An orchestrated raid in ten countries has led to the arrest of several individuals behind online pharmacies that illegally sell unlicensed or prescription-only medicines. Dozens of residential and commercial addresses in Australia, Canada, Germany, Ireland, Israel, New Zealand, Singapore, Switzerland, the UK and the USA were searched by investigators and countless counterfeit drugs were seized, including those purported to treat conditions such as diabetes, impotency, obesity, hair loss and the side effects of steroid abuse.
The operation, codenamed Pangea, was undertaken by the international police agency Interpol, the World Health Organisation’s (WHO) International Medical Products Anti-Counterfeiting Taskforce (IMPACT), and the Permanent Forum on International Pharmaceutical Crime.
Federal agencies in the US conducted an intensive one-day inspection of international mail in Dallas, Chicago, Seattle and New York. In total approximately 635 international mail parcels were examined and 18 containing counterfeit Viagra, Cialis, steroids and Xanax were seized.
In the UK, the Medicines and Healthcare products Regulatory Agency visited 12 residential and commercial addresses relating to seven websites thought to be selling unlicensed agents or prescription-only medicines. Over a thousand packs of pharmaceuticals were seized, as well as several computers and reams of documentation.
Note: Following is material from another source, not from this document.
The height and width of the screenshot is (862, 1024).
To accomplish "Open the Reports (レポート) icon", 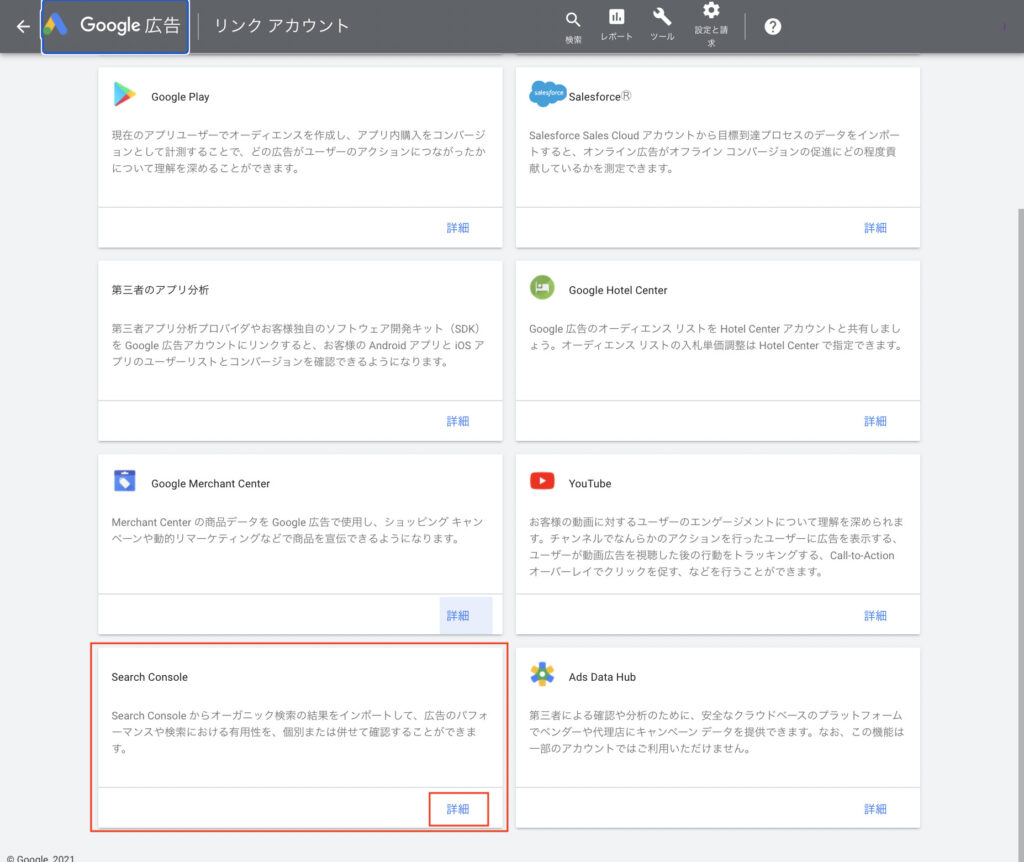I will 616,23.
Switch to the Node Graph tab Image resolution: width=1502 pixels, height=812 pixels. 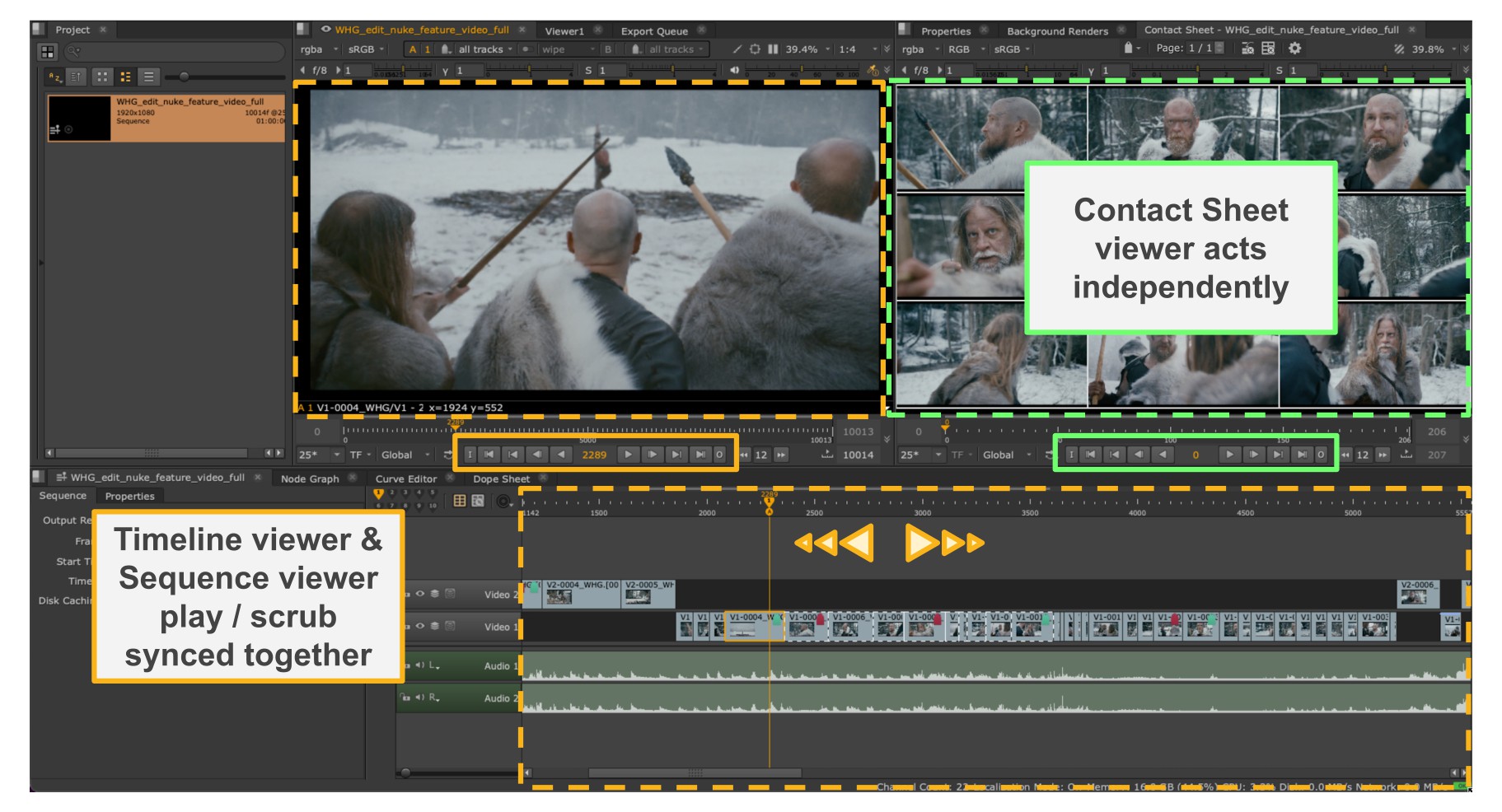(310, 478)
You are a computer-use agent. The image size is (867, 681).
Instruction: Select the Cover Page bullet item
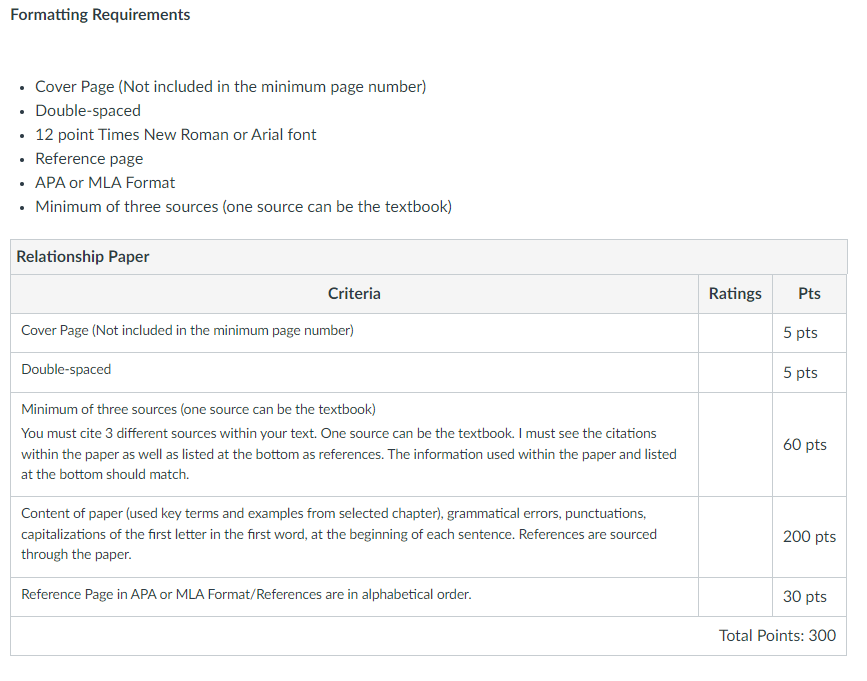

Over 50% of medicines bought from illegal websites that conceal their physical address are counterfeit – i.e. they are deliberately mislabelled with respect to their identity or source. The quality of such drugs is unpredictable, as many contain the wrong amount of active ingredients, wrong ingredients or no active ingredients at all.
Jean-Michel Louboutin, Executive Director of Interpol’s Police Services, said, “Buying medicines from illegal and unregulated websites poses significant risks, not least that the buyer is putting their health in danger by taking drugs which have no guarantee of safety, quality or effectiveness”.